> **Requirement a**
Find every row below that contains the string "Open" and copy each such row in full.

> **Passage provided**
** Start **

Levers — the ladder, rung by rung

A lever is one candidate steering mechanism: a way to nudge the model, paired with a pre-registered experiment and a keep/kill decision rule. The Steering Ladder is the ordered set of levers below, climbed one rung at a time. New to the terms here? The explainer introduces each one from intuition first.

Calibration. Of the six rungs, two are measured (S1.0 REFINE, S2.0 KILL — both causal probes, not steering wins) and four are planned (pre-registered, not yet run). The deployable primitive (S2.1) has no results yet. Read the status column literally.

Strategy: task-agnostic substrate + lightweight task-conditioned overlay — a reusable, compute-once map of safe-to-nudge components, plus a thin per-prompt layer that picks the steering direction.

** End **

> **Dataset**
** Start **

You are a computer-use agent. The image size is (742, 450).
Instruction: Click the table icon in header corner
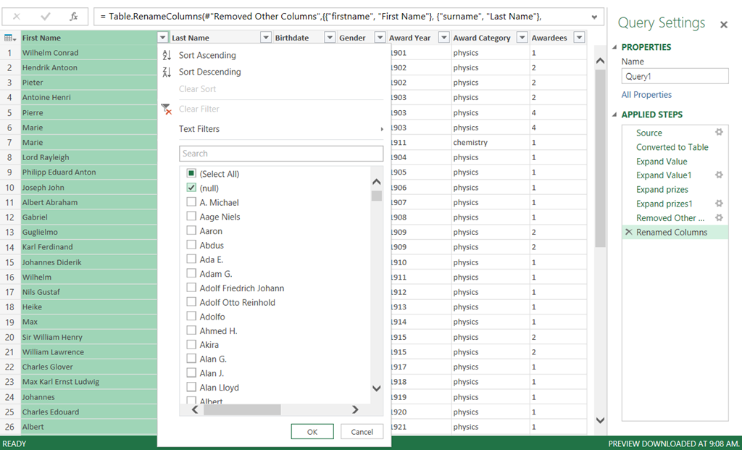coord(9,38)
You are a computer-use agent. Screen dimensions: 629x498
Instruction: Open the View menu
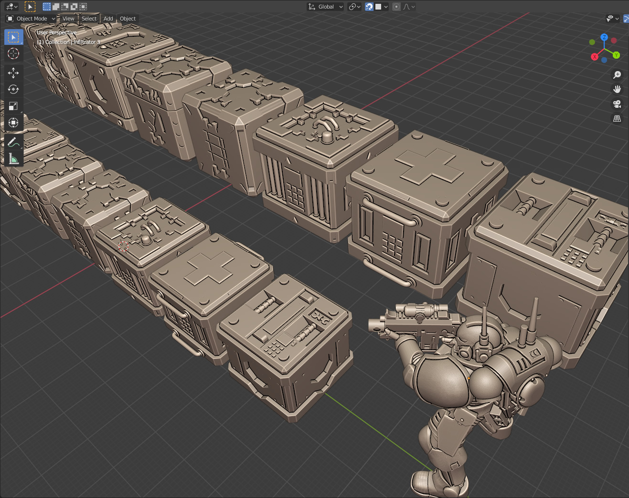[x=68, y=19]
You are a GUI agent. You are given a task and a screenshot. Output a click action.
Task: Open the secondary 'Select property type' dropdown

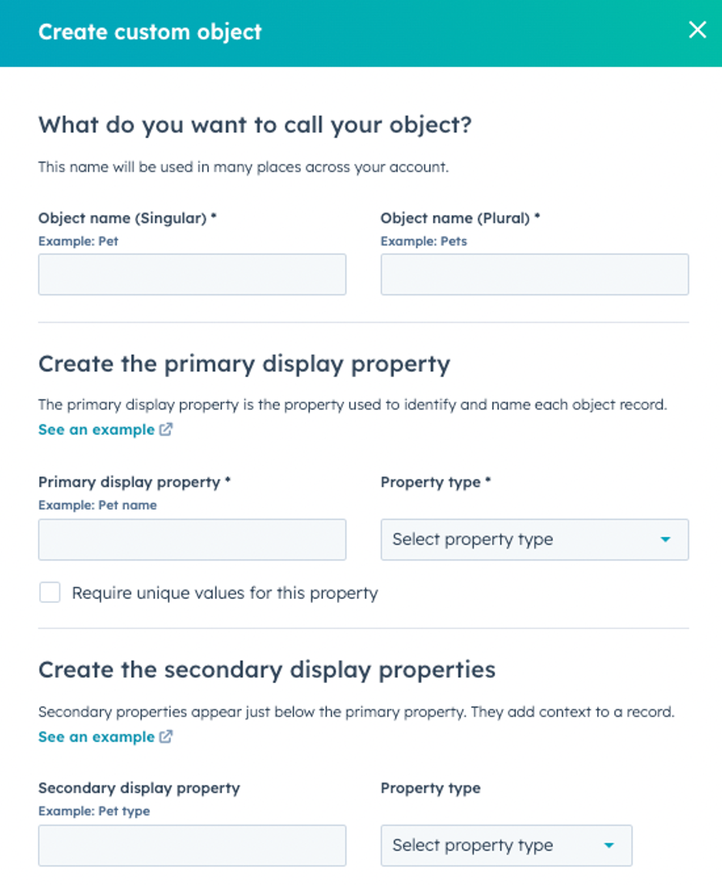[x=505, y=846]
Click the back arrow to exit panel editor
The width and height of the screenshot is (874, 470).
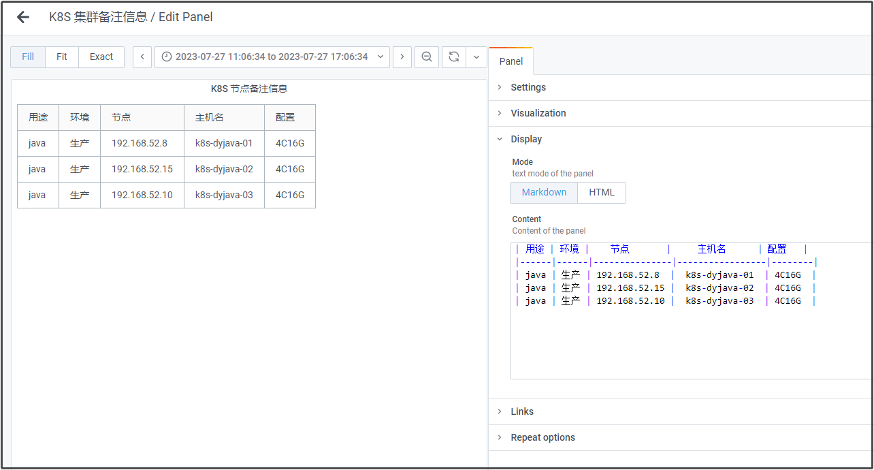[23, 17]
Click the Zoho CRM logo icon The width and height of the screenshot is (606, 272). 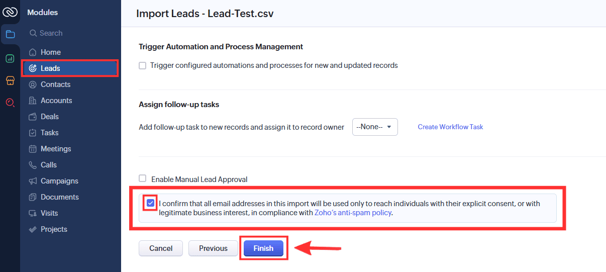pos(10,12)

** End **

> **Requirement b**
Rewrite the steering ladder passage between "Levers — the" and "status column literally.", inclusive, changing "explainer" to "glossary".

> **Full response a**
Instruction: Open the View menu
Task: Open the secondary 'Select property type' dropdown

> **Full response b**
Levers — the ladder, rung by rung

A lever is one candidate steering mechanism: a way to nudge the model, paired with a pre-registered experiment and a keep/kill decision rule. The Steering Ladder is the ordered set of levers below, climbed one rung at a time. New to the terms here? The glossary introduces each one from intuition first.

Calibration. Of the six rungs, two are measured (S1.0 REFINE, S2.0 KILL — both causal probes, not steering wins) and four are planned (pre-registered, not yet run). The deployable primitive (S2.1) has no results yet. Read the status column literally.